### Vorliegender Text
----------------

Olympisches Stadion Peking

Das Olympische Stadion in Peking sieht zwar einem Vogelnest ähnlich, ist aber nicht nach demselben Prinzip gebaut. Bild: CanStockPhoto

Nicht überall steckt Bionik drin, wo Bionik draufsteht

Der Begriff „Bionik“ oder auch abgeleitet „bionisch“ wird nicht immer korrekt verwendet. Wer mit diesen Begriffen wirbt, möchte Natürlichkeit und Naturverbundenheit andeuten. Die mit dieser Werbung angepriesenen Produkte müssen aber nicht zwingend auf bionischem Wege entstanden sein, die Bezeichnung als solche lässt sich aber besser vermarkten.

----------------

### Aufgaben
a: Welchem Gebilde sieht das Olympische Stadion in Peking laut dem Text über Bionik ähnlich?
b: Welche Zeilen enthalten die Zeichenfolge „This“? Suche alle heraus und schreibe sie unverändert ab.

### Zeilen zur Übung
----------------

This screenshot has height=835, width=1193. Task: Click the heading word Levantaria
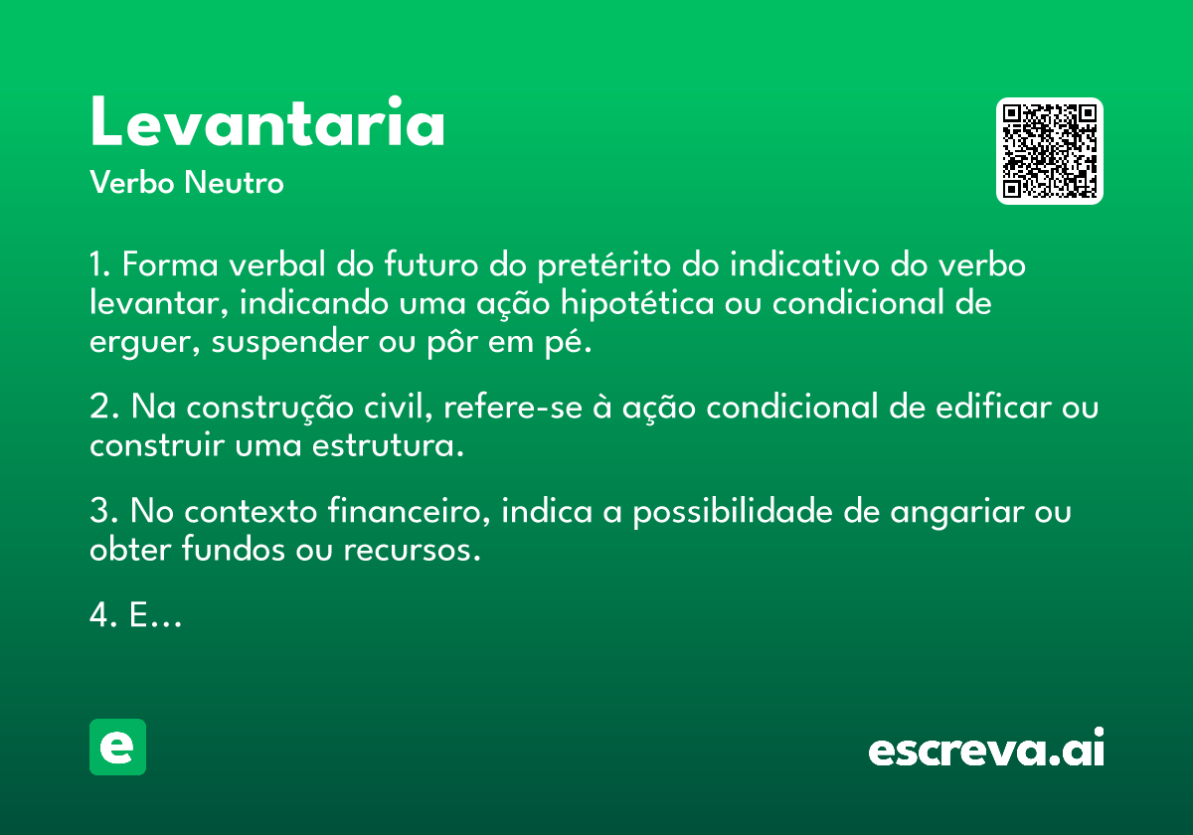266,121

----------------

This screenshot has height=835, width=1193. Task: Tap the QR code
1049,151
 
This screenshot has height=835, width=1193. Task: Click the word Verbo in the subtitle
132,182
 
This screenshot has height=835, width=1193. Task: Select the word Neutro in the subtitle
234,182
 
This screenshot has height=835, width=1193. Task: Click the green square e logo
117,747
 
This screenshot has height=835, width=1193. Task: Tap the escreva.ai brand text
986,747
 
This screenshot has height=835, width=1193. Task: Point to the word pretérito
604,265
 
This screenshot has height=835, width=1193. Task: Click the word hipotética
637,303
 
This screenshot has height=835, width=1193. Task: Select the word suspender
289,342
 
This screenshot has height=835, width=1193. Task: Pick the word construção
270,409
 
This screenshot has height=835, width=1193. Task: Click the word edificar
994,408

----------------

### Lösungen
a: Einem Vogelnest.

b:
This screenshot has height=835, width=1193. Task: Click the heading word Levantaria
This screenshot has height=835, width=1193. Task: Tap the QR code
This screenshot has height=835, width=1193. Task: Click the word Verbo in the subtitle
This screenshot has height=835, width=1193. Task: Select the word Neutro in the subtitle
This screenshot has height=835, width=1193. Task: Click the green square e logo
This screenshot has height=835, width=1193. Task: Tap the escreva.ai brand text
This screenshot has height=835, width=1193. Task: Point to the word pretérito
This screenshot has height=835, width=1193. Task: Click the word hipotética
This screenshot has height=835, width=1193. Task: Select the word suspender
This screenshot has height=835, width=1193. Task: Pick the word construção
This screenshot has height=835, width=1193. Task: Click the word edificar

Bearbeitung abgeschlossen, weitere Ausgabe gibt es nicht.